====== Source records ======

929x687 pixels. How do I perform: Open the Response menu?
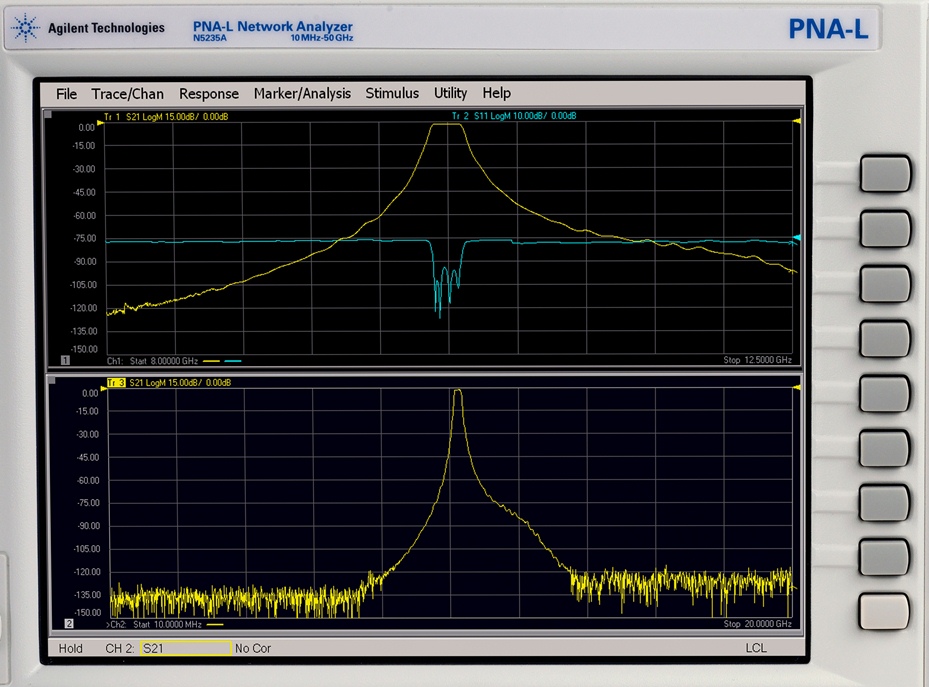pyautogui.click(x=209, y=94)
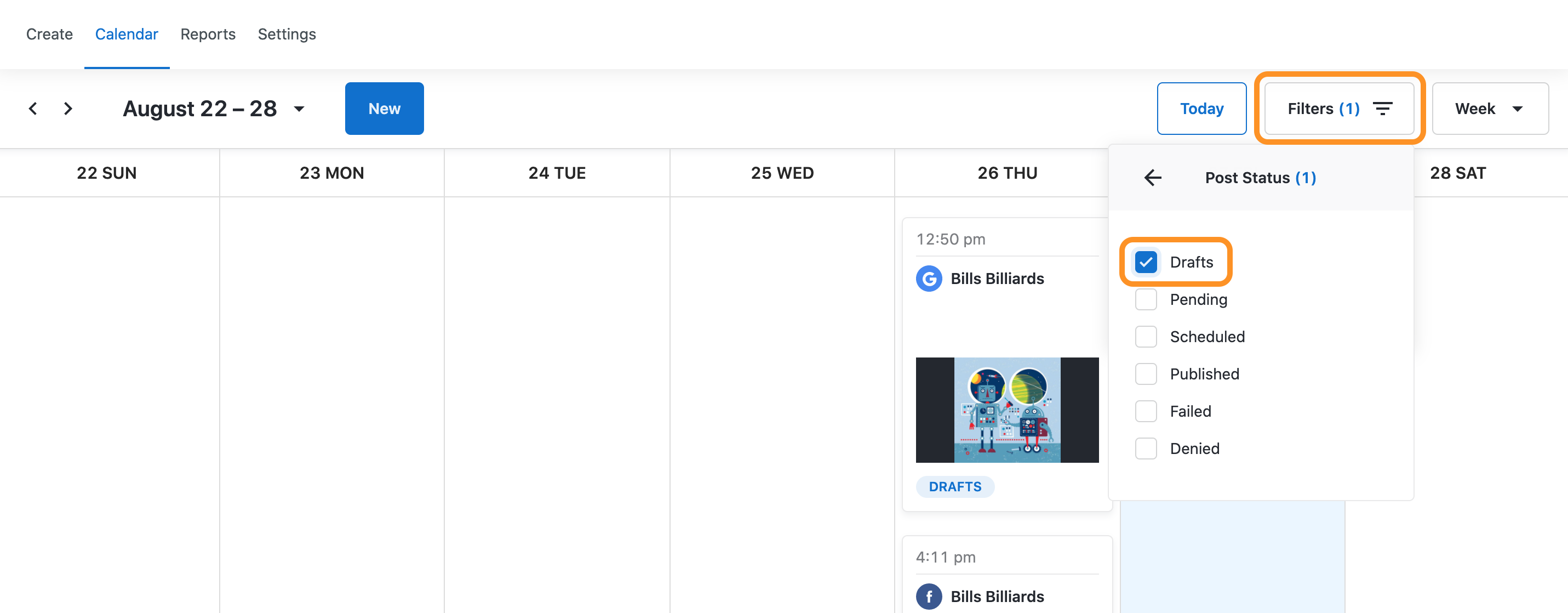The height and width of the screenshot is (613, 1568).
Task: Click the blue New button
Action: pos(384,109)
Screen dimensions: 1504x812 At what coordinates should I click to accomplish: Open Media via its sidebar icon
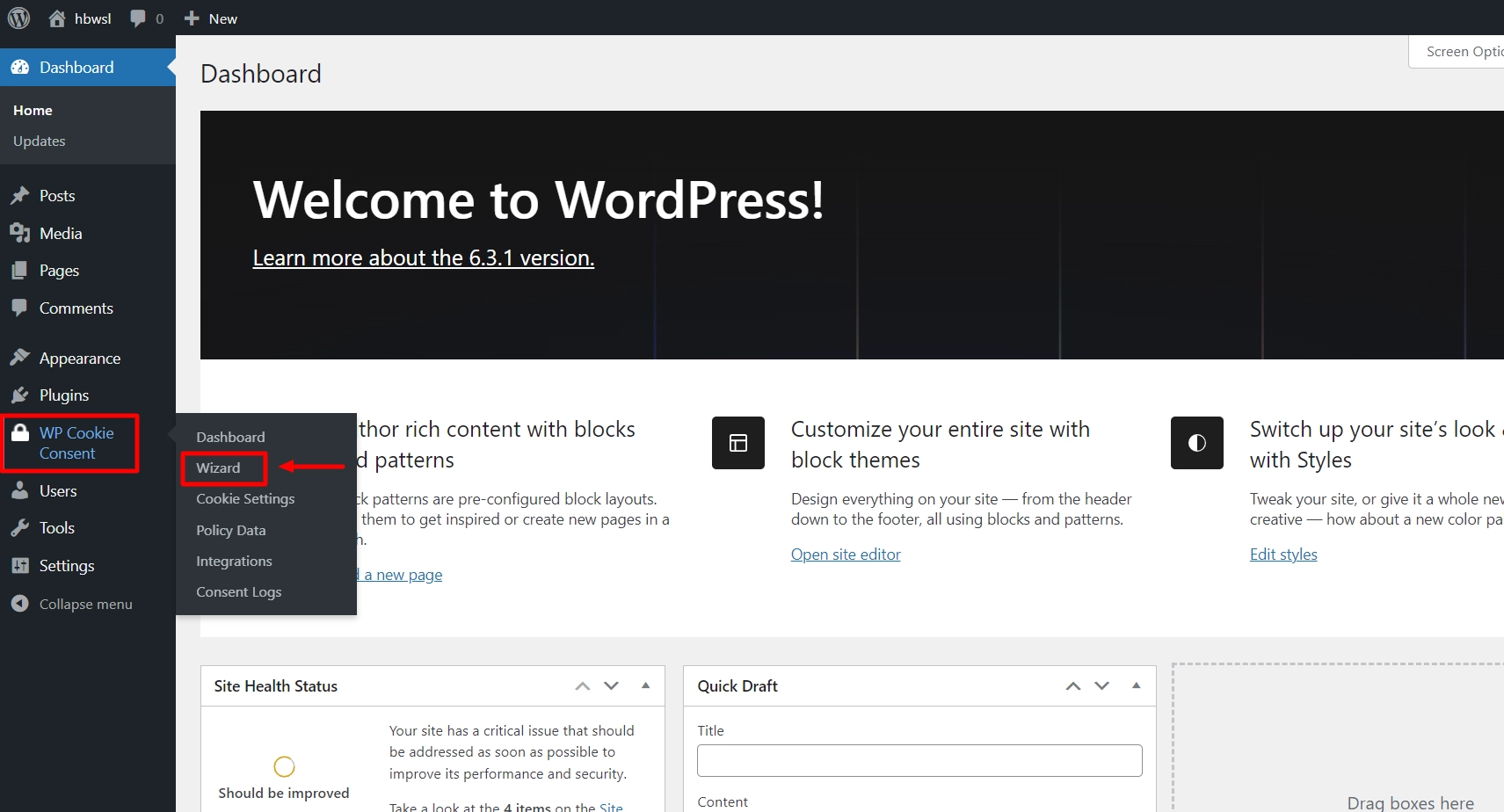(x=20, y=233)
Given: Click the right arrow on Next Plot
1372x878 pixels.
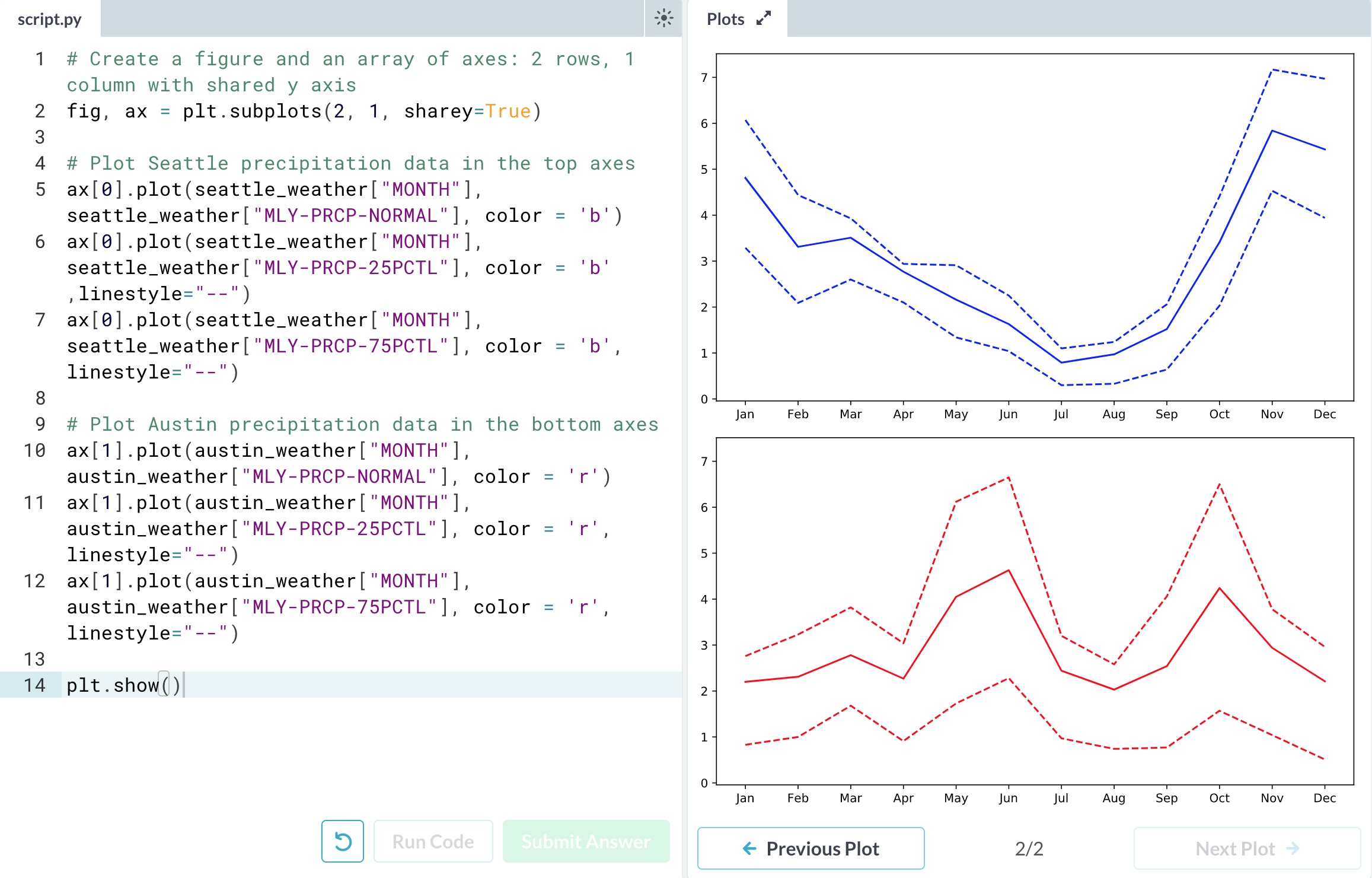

======

Your objective: Pull out every line in the records above that contains the string "pixels".

Solution:
929x687 pixels. How do I perform: Open the Response menu?
1372x878 pixels.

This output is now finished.